In Parliament, the battle lines are already drawn. The Socialists, Greens and leftists are pushing for a 65% emissions cut, saying this is the only target that is consistent with science and the 2°C warming objective of the Paris Agreement.
The Liberals will defend a 60% cut, while the centre-right European People’s Party (EPP), the largest political group in Parliament, seems ready to abandon its traditionally conservative stance on climate policy to support a 55% target.
In Council, resistance is expected to come mainly from the Eastern EU countries, whose economies are still largely dependent on polluting industries and fear the social and economic consequences of the green transition.
New climate targets must be “realistic” and take into account “the real social, environmental and economic costs for us all,” warned the environment ministers of Bulgaria, Czechia, Hungary, Poland, Romania and Slovakia in a letter to the Commission in July.
Those fears were echoed by energy-intensive industries like cement, steel, aluminium and chemicals, which face the biggest challenge in reducing their emissions.
“The EU Commission must first carefully assess the impact of a higher target on EU industries’ competitiveness,” said European Aluminium, an industry association.
“In the last decade the EU has lost around 1/3 of its primary aluminium production capacity and we continue to face higher energy costs compared to our global competitors,” which are not subject to the EU carbon market and face lower electricity prices, the industry association argues.

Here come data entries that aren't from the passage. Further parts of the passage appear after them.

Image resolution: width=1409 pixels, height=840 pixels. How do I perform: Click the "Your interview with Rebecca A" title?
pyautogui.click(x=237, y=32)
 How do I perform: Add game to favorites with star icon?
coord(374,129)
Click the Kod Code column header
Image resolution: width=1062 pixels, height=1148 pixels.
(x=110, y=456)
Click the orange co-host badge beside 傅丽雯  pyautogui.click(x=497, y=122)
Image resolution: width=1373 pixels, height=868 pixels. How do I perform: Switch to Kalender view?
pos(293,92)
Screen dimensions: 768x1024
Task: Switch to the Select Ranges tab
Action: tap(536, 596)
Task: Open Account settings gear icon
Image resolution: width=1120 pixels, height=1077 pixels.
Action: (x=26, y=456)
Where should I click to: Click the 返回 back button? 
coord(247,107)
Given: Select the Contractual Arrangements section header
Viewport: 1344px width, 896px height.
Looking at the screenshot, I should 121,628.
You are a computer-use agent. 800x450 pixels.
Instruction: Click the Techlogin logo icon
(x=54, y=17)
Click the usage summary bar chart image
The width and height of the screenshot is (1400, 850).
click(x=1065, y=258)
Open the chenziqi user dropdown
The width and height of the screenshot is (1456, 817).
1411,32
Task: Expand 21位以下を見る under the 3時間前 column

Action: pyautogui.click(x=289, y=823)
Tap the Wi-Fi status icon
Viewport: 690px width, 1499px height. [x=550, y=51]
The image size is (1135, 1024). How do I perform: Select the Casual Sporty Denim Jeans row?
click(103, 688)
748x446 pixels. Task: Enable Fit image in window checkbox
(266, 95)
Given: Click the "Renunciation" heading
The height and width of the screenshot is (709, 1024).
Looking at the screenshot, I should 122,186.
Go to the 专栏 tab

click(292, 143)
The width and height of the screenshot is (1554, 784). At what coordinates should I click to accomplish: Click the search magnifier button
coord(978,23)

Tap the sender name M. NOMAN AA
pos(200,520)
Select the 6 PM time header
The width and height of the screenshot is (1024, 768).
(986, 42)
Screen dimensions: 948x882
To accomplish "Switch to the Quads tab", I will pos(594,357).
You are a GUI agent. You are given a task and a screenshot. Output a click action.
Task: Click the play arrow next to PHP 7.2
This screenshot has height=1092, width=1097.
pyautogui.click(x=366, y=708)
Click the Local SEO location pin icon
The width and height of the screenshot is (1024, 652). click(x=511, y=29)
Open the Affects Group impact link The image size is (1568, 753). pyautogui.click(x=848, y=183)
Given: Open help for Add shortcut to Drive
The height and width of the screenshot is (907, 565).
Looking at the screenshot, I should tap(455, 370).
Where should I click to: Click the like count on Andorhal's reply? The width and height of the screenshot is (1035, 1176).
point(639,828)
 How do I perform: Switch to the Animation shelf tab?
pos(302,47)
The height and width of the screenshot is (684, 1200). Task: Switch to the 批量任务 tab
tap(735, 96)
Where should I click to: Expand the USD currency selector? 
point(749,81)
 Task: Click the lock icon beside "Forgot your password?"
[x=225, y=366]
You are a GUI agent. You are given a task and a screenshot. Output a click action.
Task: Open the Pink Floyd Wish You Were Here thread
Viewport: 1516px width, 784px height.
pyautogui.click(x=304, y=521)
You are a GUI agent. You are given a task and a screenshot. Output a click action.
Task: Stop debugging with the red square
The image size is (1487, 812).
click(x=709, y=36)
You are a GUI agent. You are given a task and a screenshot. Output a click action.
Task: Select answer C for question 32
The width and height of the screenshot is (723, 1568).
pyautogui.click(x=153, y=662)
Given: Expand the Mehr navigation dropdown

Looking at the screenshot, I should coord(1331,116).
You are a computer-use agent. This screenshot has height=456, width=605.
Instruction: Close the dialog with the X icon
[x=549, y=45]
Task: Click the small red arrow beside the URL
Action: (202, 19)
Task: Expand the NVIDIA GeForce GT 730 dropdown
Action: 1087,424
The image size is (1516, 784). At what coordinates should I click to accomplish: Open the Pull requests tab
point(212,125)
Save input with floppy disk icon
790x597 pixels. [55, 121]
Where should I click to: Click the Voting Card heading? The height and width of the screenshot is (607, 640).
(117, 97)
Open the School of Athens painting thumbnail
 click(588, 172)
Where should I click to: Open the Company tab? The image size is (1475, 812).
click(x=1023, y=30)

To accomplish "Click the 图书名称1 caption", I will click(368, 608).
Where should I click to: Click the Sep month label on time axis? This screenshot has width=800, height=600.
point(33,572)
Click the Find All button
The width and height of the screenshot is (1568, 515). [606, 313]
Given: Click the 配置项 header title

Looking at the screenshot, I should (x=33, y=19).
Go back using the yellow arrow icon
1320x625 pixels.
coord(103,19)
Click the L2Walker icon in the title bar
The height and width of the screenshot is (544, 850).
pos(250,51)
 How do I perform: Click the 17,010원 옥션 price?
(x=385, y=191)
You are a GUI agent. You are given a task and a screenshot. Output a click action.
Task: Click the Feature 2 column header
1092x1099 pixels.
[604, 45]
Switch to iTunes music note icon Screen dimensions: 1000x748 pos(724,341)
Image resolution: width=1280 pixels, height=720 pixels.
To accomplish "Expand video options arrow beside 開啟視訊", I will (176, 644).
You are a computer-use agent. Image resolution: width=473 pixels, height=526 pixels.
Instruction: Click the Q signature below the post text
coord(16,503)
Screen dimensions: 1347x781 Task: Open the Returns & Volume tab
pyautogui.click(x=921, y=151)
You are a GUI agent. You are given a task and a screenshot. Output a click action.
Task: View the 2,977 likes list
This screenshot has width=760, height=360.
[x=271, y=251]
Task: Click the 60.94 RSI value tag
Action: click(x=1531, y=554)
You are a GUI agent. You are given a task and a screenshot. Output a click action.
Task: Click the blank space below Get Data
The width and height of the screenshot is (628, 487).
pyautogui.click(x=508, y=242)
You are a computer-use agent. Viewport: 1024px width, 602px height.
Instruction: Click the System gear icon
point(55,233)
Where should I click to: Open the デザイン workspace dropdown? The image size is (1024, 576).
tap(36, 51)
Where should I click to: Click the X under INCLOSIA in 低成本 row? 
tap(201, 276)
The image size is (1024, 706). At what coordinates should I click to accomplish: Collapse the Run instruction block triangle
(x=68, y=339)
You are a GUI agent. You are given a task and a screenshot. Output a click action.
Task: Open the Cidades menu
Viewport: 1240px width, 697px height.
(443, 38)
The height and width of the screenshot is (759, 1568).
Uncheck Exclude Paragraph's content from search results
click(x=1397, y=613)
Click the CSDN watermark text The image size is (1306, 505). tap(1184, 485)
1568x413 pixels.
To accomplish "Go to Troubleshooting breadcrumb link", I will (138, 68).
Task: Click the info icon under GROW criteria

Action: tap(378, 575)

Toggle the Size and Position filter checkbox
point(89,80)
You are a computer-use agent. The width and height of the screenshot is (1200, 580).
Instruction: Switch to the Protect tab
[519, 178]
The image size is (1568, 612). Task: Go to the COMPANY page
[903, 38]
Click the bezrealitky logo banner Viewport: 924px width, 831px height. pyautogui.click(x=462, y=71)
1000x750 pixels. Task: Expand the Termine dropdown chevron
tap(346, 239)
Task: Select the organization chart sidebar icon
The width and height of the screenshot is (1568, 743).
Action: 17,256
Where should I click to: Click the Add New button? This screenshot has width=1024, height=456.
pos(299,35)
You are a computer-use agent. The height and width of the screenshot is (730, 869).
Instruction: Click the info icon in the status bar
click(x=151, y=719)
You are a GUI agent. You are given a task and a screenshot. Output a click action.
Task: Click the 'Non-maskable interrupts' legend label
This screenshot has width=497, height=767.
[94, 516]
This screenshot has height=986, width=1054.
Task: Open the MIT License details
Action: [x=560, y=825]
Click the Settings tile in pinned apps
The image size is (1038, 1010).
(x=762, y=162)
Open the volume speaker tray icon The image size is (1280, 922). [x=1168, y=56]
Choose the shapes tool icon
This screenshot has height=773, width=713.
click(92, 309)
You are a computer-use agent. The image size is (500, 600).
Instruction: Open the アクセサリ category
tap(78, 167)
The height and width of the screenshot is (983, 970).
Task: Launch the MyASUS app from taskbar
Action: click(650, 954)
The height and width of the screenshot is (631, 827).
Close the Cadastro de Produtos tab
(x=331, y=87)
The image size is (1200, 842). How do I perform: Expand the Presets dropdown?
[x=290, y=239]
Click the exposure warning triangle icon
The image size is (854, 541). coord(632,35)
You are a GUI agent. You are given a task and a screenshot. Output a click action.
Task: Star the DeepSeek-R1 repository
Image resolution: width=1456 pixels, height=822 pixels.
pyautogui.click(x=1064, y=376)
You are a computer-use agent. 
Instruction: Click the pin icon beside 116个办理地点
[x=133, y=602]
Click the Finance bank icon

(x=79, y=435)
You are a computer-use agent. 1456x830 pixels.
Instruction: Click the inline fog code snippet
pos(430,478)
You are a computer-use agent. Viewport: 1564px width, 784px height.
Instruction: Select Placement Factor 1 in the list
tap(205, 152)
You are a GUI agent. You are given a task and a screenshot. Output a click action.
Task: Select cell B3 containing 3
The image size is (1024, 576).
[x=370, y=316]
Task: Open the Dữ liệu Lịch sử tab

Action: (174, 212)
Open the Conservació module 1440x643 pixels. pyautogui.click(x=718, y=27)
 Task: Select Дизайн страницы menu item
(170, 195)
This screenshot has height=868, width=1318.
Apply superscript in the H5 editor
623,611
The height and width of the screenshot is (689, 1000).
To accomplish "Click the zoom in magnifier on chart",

To address this, the Commission will have to “outline measures to protect our industry against carbon leakage,” it added, referring to the risk that industries relocate factories abroad or invest outside of Europe where production costs are cheaper.
“In priority, we expect the EU Commission to present a clear strategy to ensure the availability of climate neutral electricity at globally competitive prices, including support schemes to facilitate corporate investments in renewable technologies,” European Aluminium told EURACTIV in emailed comments.
A public debate will now be launched in the autumn to increase the EU’s contribution to the Paris Agreement “before the end of the year” and set the stage for the Commission to put forward a raft of new legislative proposals by June 2021.